Extrait du document:
────────────────────────────────────────
JEAN-FRANÇOIS ACHILLI
Nous allons dire un mot sur la tentation sécuritaire. Il y a des élections dans moins de 15 jours, Christiane TAUBIRA, juste un mot, il y a une autre information importante aujourd'hui, qui ne concerne pas la menace terroriste, mais un sujet qui pose un terrible problème de société. Vous présentez ce matin un projet de loi relatif, je le lis, « à l'information des administrations par l'institution judiciaire et la protection des mineurs ». En fait, cela fait référence, aidez-moi, à l'affaire du directeur de l'école primaire de Villefontaine, souvenez-vous, mis en examen, c'était au début de l'année, pour des viols sur des élèves. Qu'est-ce qui va se passer, qu'est-ce qui va changer ?
CHRISTIANE TAUBIRA
Alors, c'est exactement de ça qu'il s'agit. Nous avions réagi très vite, la ministre de l'éducation et moi-même, puisque dès le lendemain nous avons envoyé une inspection commune. Nous avons réuni très très vite les recteurs et les procureurs généraux. Nous avons mis en place un groupe de travail, nous avons élaboré un guide méthodologique pour que les administrations sachent comment faire. Nous avons également envoyé une circulaire commune, nous avons créé un réseau de référents justice, dans les rectorats éducation…
JEAN-FRANÇOIS ACHILLI
C'est opérationnel tout ça ?
CHRISTIANE TAUBIRA
Absolument, c'est déjà en place. Et Education nationale dans les Parquets, et nous avons mis en place également des alertes informatique dans nos dispositifs. Mais en plus de ça, en plus de ça, il nous fallait mettre en place un cadre juridique précis. Nous avons voulu le faire très vite, puisque j'avais moi-même un texte en cours à l'Assemblée, au Parlement, donc avec une lecture à l'Assemblée, une commission mixte paritaire, et j'avais intégré, nous avions intégré cette disposition dans le texte. Le Sénat a saisi le Conseil constitutionnel, qui a censuré cette disposition, non pas sur son contenu, mais en disant que c'était un cavalier, au sens où ça n'avait pas sa place. Ce n'est pas mon avis, parce que pendant le débat, pendant le débat, j'ai bien expliqué qu'il y avait une référence à une directive, c'est un texte de transposition de directives européennes, et j'ai bien expliqué qu'il y avait une directive qui permettait cela. Donc là, nous créons un cadre juridique, qui permet au Parquet d'informer toutes les administrations…
JEAN-FRANÇOIS ACHILLI
D'être efficace et d'informer.
────────────────────────────────────────
Tâche donnée a: Transcris en liste JSON de chaînes les lignes des enregistrements, du début jusqu'à la ligne qui contient « pos(341,11) » comprise, avec une chaîne par ligne et sans les lignes vides.
Cet entretien n'a aucun rapport avec les enregistrements.

[Données pour repérer des cibles visibles]
────────────────────────────────────────
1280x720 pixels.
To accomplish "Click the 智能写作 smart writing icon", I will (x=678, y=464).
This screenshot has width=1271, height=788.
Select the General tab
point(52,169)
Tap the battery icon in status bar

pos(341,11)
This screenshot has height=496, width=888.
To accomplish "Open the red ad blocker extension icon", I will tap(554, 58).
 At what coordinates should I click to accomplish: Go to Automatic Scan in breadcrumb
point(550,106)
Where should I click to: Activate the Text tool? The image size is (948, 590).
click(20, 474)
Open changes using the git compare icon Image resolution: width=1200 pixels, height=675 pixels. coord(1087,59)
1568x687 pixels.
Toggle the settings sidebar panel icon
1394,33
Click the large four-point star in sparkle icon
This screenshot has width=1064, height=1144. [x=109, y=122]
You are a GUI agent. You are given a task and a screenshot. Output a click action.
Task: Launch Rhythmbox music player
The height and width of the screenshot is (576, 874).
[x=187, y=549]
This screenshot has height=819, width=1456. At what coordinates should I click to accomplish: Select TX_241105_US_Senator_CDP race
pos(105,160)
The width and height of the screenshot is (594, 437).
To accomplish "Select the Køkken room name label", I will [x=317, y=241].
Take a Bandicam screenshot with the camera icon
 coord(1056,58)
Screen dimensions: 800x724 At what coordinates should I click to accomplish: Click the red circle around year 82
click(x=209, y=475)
────────────────────────────────────────
Tâche donnée b: Écris la suite de l'entretien sur la protection des mineurs, à partir de sa dernière réplique.

Résultat attendu a:
[
  "1280x720 pixels.",
  "To accomplish \"Click the 智能写作 smart writing icon\", I will (x=678, y=464).",
  "This screenshot has width=1271, height=788.",
  "Select the General tab",
  "point(52,169)",
  "Tap the battery icon in status bar",
  "pos(341,11)"
]

Résultat attendu b:
CHRISTIANE TAUBIRA
Toutes les administrations, des condamnations, mais au-delà des condamnations, des poursuites, et dans certains cas même des gardes à vue. Nous prenons les précautions nécessaires pour préserver la présomption d'innocence, mais nous prenons toutes les dispositions majeures, pour protéger les enfants, pour protéger les mineurs, de ces agressions pratiquées par des personnes qui sont au contact régulier avec les mineurs.
JEAN-FRANÇOIS ACHILLI
Encore un mot, Christiane TAUBIRA. Tentation sécuritaire, les élections arrivent, le Front national semble marquer des points aujourd'hui, vous avez été mise en cause par l'opposition à l'Assemblée nationale, quel regard vous portez là-dessus ?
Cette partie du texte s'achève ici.